Nigeria college attacked by gunmen

Last updated 1 hour ago

Security officers stand guard at the campus of Kano State Polytechnic on 30 July
A polytechnic college in the city was subjected to a similar attack in July

Gunshots and an explosion have been heard at a teacher training college in the northern Nigerian city of Kano.

Students were seen fleeing from the city's Federal College of Education.

One student told the BBC by phone that he had seen 17 dead bodies at the scene.

It is not clear who was responsible, although suspicion will fall on militant Islamist group Boko Haram, which has been waging an insurgency in Nigeria since 2009.

"Our men are already there. I've called them and they've said the crowd is too big.
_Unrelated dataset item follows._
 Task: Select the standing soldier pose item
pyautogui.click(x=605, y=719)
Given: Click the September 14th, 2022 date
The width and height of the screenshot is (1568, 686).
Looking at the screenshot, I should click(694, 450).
We are yet to establish the exact number who were injured or killed," a military spokesman in Kano told Reuters.

In July the city suffered a spate of five attacks in four days, one of which also targeted a college and killed six people.

In May 2013, Nigeria's President Goodluck Jonathan imposed a state of emergency in the northern states of Borno, Yobe and Adamawa, vowing to crush the insurgency.

However the militants have stepped up attacks, killing more than 2,000 civilians this year, according to New York-based Human Rights Watch.

Boko Haram's name translates as "Western education is forbidden", and it has carried out several attacks on schools and colleges, seeing them as a symbol of Western culture.

In April, it raided a boarding school in Chibok town in the northern state of Borno, and is holding more than 200 girls that its gunmen abducted during that attack.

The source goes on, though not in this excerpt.